From the line containing "Instruction: Click the Exposure slider handle" to the end of the data, retype every line exactly and nothing else. Drop the pictures.

THE INPUT: Begin

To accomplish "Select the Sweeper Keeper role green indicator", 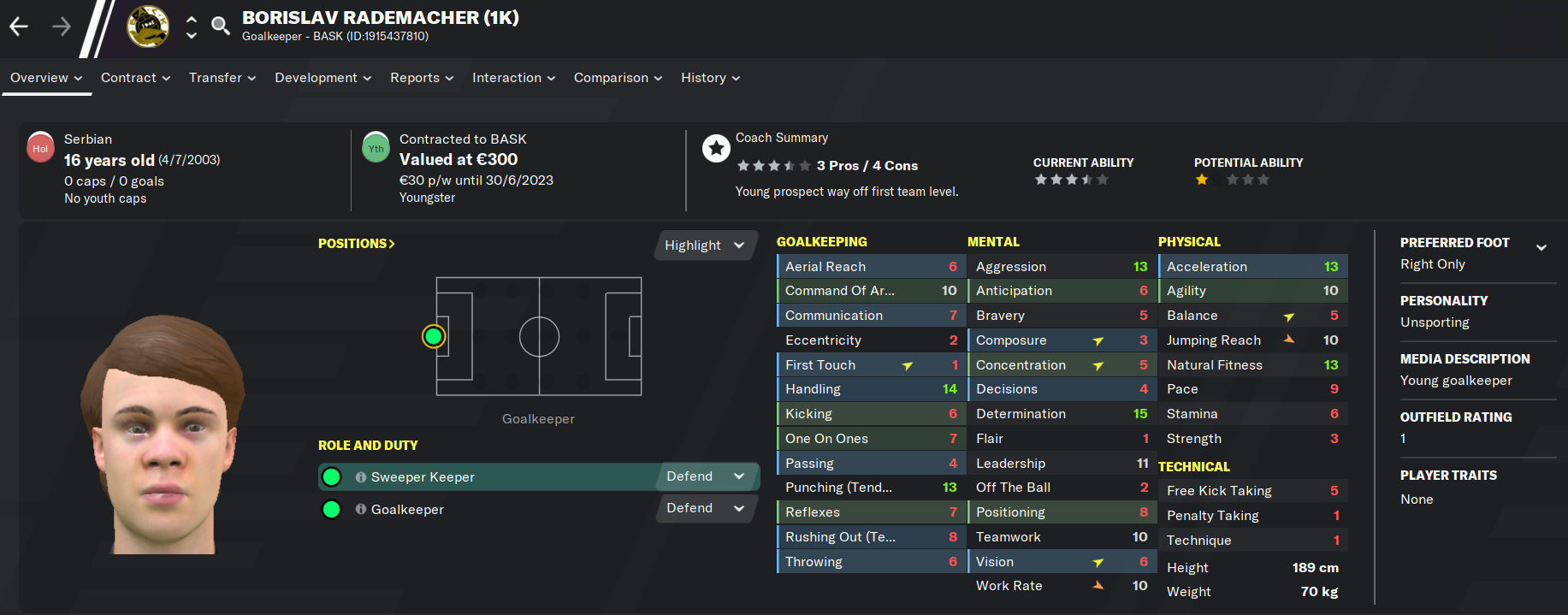I will click(332, 477).
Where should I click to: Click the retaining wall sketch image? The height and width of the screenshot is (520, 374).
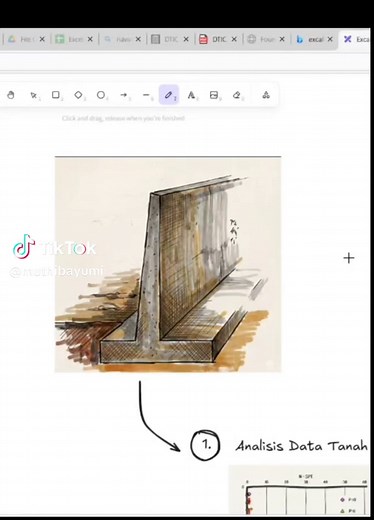point(168,264)
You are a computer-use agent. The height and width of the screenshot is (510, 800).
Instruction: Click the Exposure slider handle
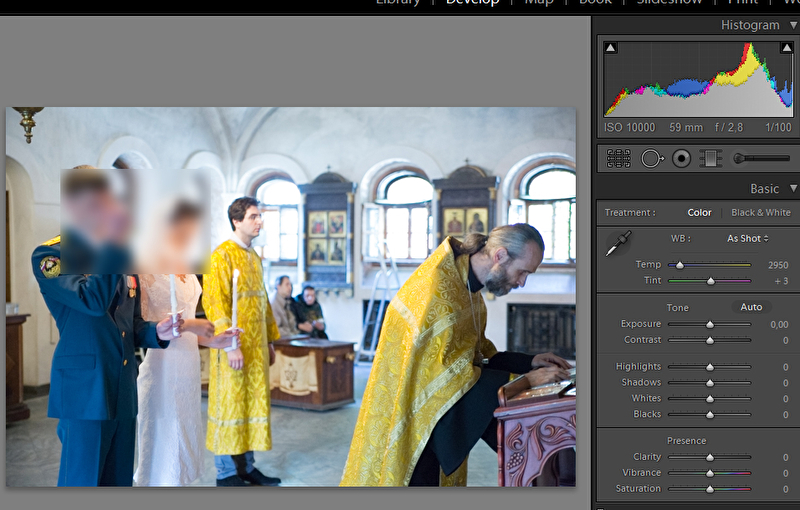click(x=710, y=325)
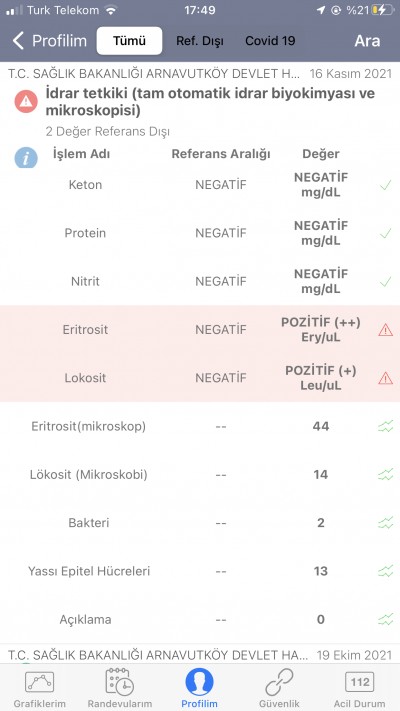Tap the blue info icon beside İşlem Adı
Image resolution: width=400 pixels, height=711 pixels.
(x=26, y=157)
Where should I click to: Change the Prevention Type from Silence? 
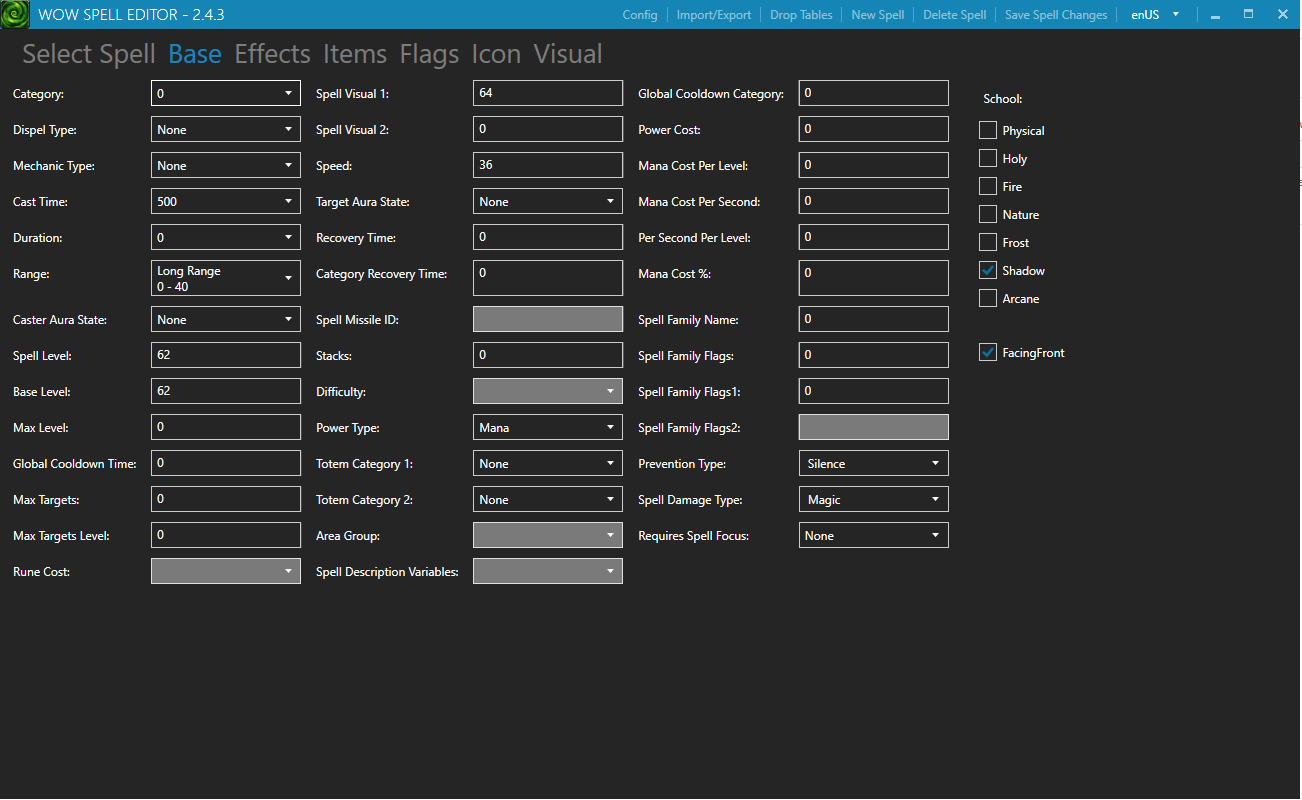point(872,463)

THE INPUT: End

### COMPLETED TASK
Instruction: Click the Exposure slider handle
click(x=710, y=325)
Tap the blue info icon beside İşlem Adı
Image resolution: width=400 pixels, height=711 pixels.
(x=26, y=157)
Where should I click to: Change the Prevention Type from Silence? 
point(872,463)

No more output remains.